Since they’re French, a woman separates them. Andrée (Christa Theret) is a young model who turns up at the aging painter’s country retreat on the advice of his late wife — “a girl from out of nowhere, sent by a dead woman.” She poses nude for him with an imperiousness reminiscent of Kate Winslet in one of her wanton moods, and when the son arrives from the war, she falls into a wary relationship with him as well. (In fact, she’ll become Catherine Hessling, Jean Renoir’s first wife, leading lady, and muse.)
The emotional tug-of-war is supposed to be the central fact of “Renoir,” with Pierre-Auguste and Jean each laying claim to Andrée even as she struggles to carve out autonomy for herself in a small, hermetic world of women — cooks and caretakers, maids who become models and vice versa. Pierre-Auguste is well past the fooling-around stage — although there are plenty of bitter remarks about the days when he wasn’t — but he’s clearly the “boss” of a curiously pliant henhouse. A surpassingly lovely image of the wheelchair-bound painter carried through a field to his studio by his domestic harem says many things about what great artists deserve and what they think they deserve.
But the melodrama in “Renoir” keeps drifting away, seduced by a cinematic impressionism of color and sound. The film gets becalmed, and when a spasm of plot erupts in the final half-hour, it feels as forced as a Jazz Age Charleston in a 1915 bordello. Besides the cinematography, Bouquet is the best thing here, seething with the frustration of a naturally sensual man (“What interests me is skin,” he barks at one point) trapped in a calcified prison. Everyone else in the movie hangs on what he sees, on how he sees. “He always makes me look too fat,” grouses Andrée. “He always makes me look like a girl,” commiserates Jean.

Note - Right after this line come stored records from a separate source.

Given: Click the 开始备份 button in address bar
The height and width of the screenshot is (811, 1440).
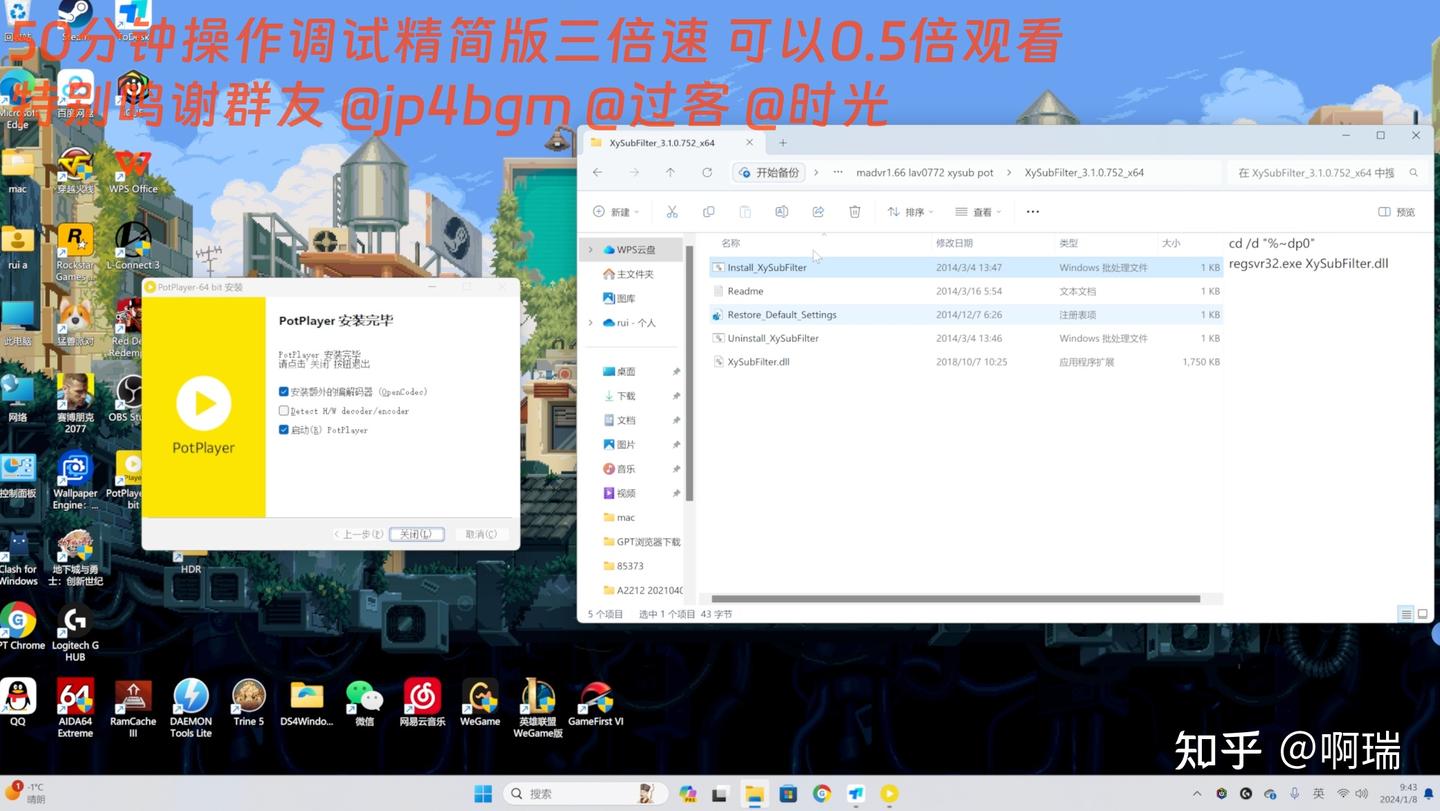Looking at the screenshot, I should (769, 172).
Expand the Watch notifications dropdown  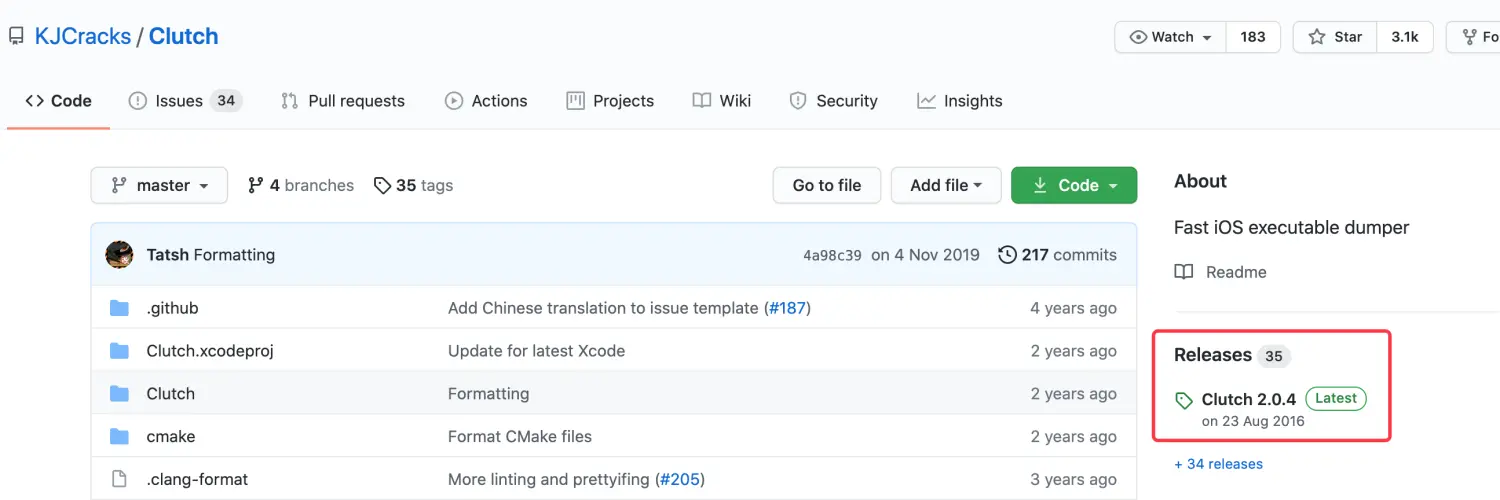(1170, 37)
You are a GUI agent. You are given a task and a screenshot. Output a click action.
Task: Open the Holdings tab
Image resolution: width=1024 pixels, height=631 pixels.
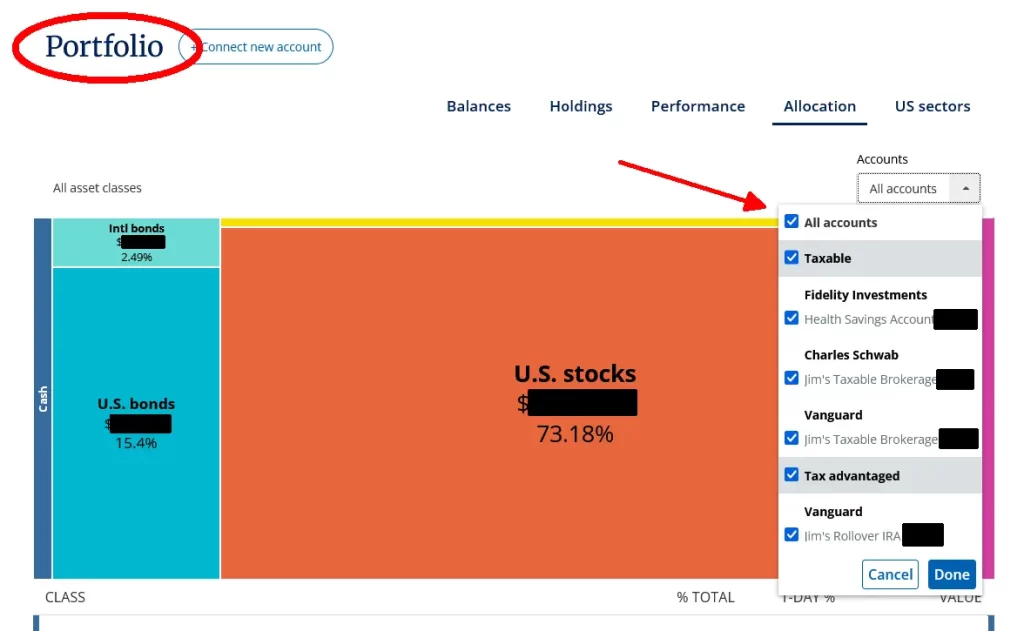pyautogui.click(x=580, y=106)
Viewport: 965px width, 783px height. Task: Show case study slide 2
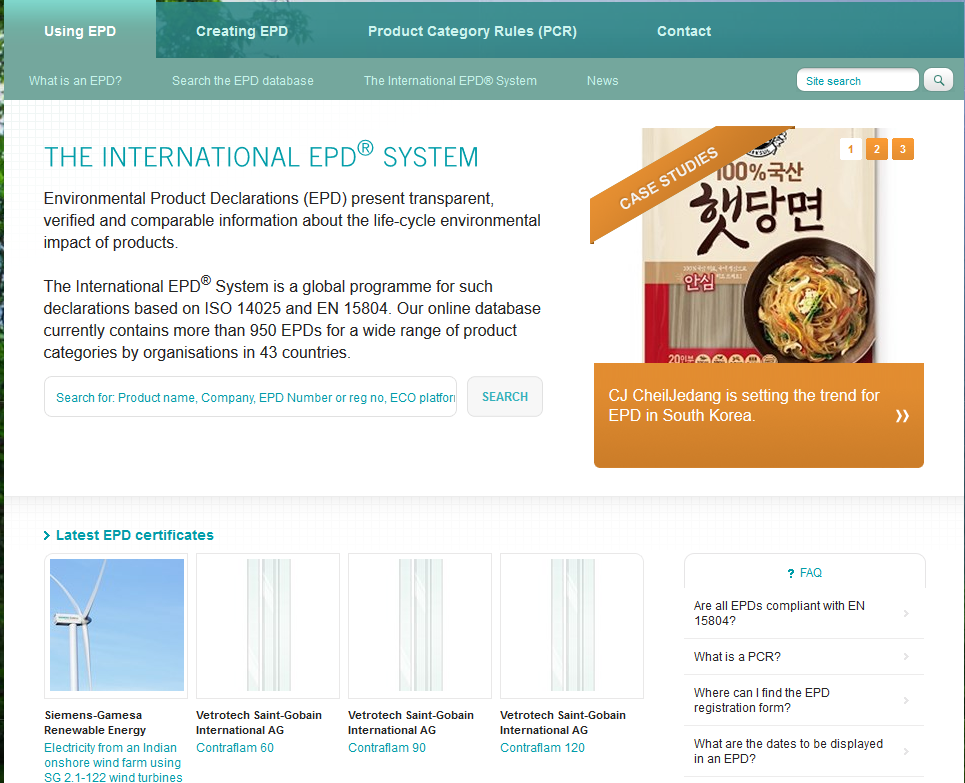(877, 149)
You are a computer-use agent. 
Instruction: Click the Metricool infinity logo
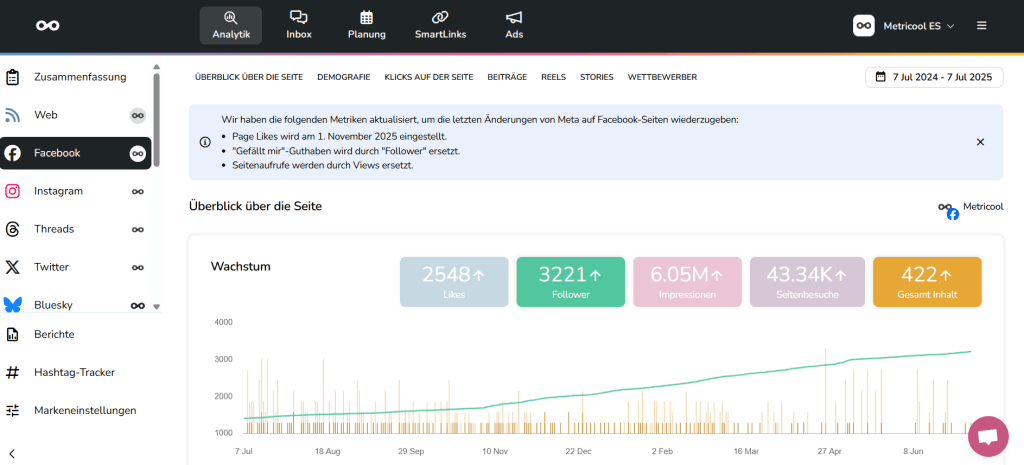(47, 26)
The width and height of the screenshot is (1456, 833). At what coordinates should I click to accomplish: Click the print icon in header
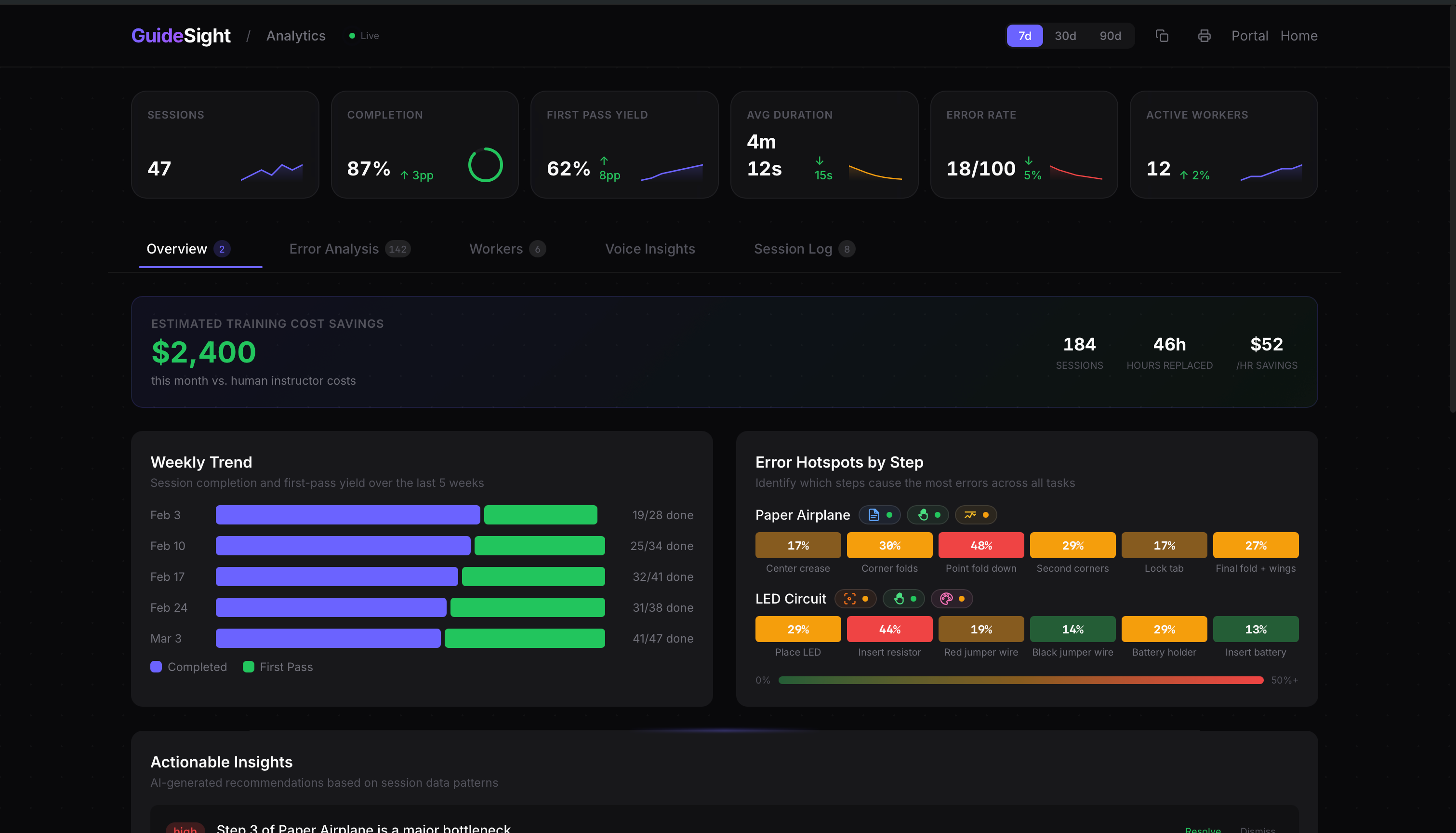(1204, 36)
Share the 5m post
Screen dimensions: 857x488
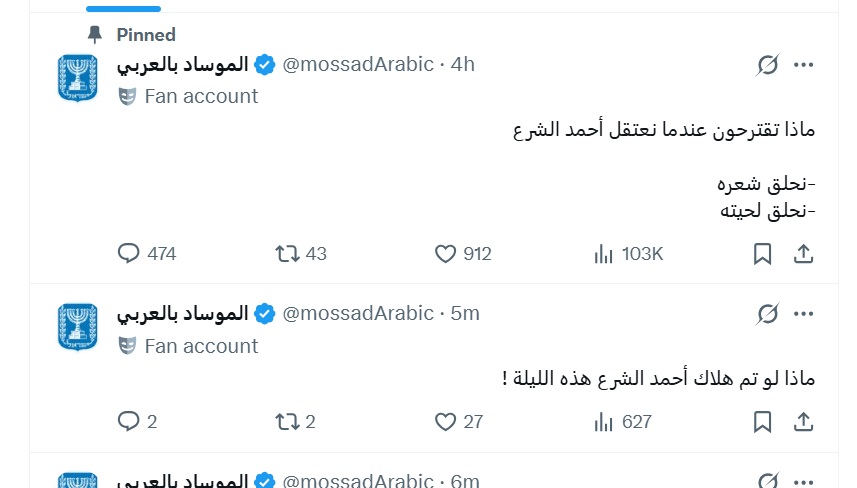803,421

“Renoir” may be too decorous, but it’s about decoration — the intense beauty of surfaces. It’s about men watching women and women trusting them to watch, knowing transformation may happen. The filmmakers brush up against notions of artistic exploitation and great selfishness, but they continually back away from dark into the sunlight. “The Renoirs refuse to paint the world black,” says Pierre-Auguste, and “Renoir” takes him at his word.